Recorded data: Begin
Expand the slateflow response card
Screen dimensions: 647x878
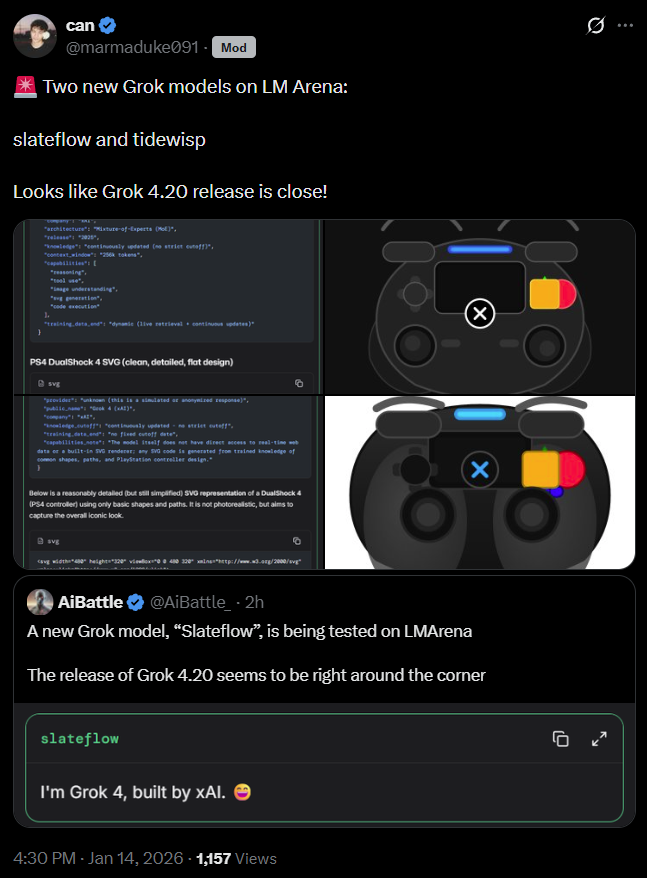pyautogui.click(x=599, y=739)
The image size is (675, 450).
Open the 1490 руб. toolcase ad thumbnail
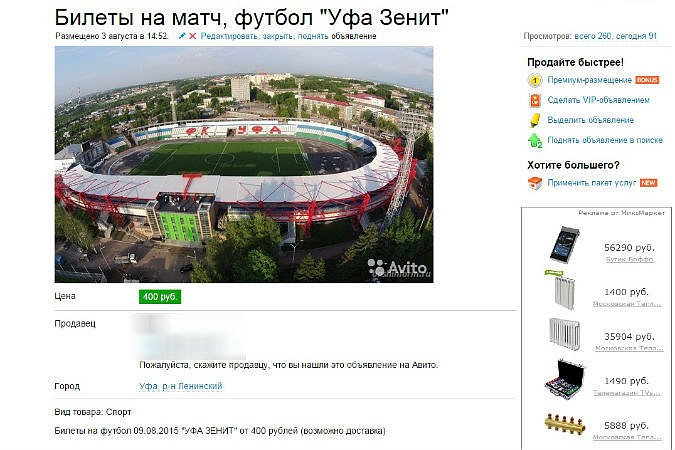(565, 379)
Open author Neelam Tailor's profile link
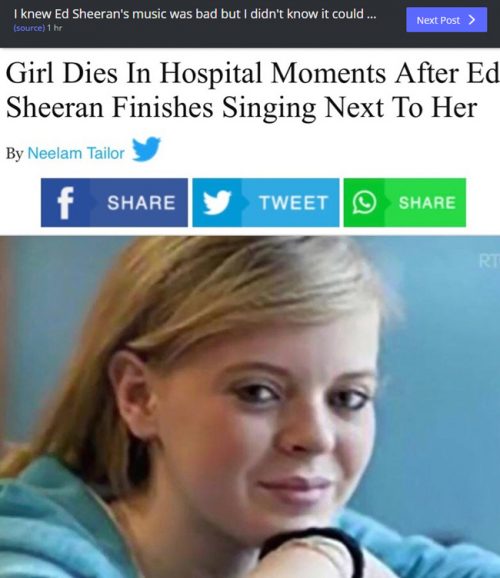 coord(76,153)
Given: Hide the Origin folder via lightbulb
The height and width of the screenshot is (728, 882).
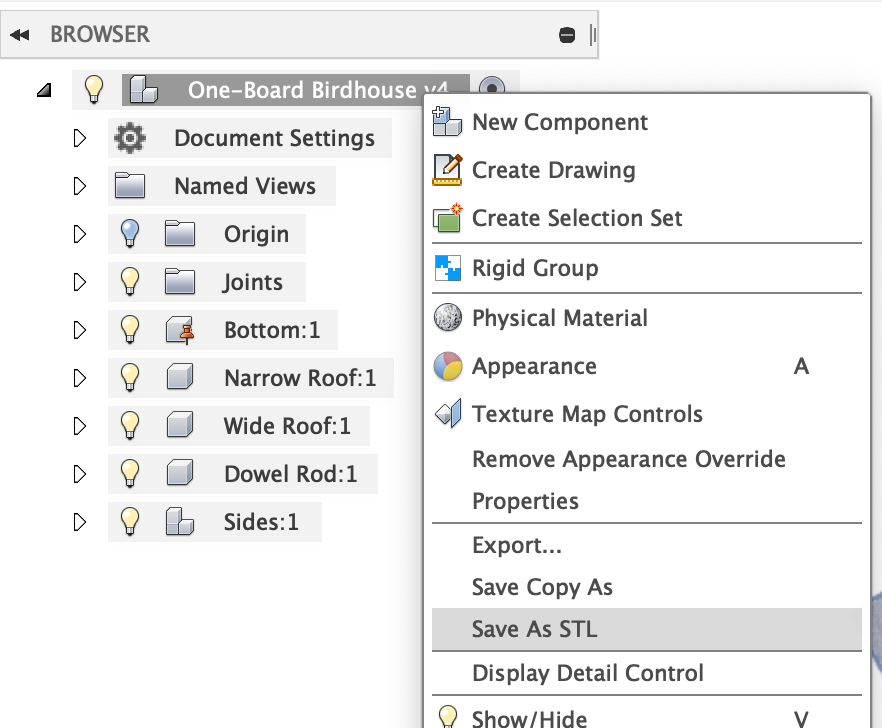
Recorded data: End
Work to complete:
The copy should hold exactly the lines from the line containing "The image size is (675, 450)." through the last line of the records, both included, and no pictures or other lines.

Output of the exercise:
The image size is (675, 450).
Open the 1490 руб. toolcase ad thumbnail
(565, 379)
Open author Neelam Tailor's profile link
 coord(76,153)
Given: Hide the Origin folder via lightbulb
The height and width of the screenshot is (728, 882).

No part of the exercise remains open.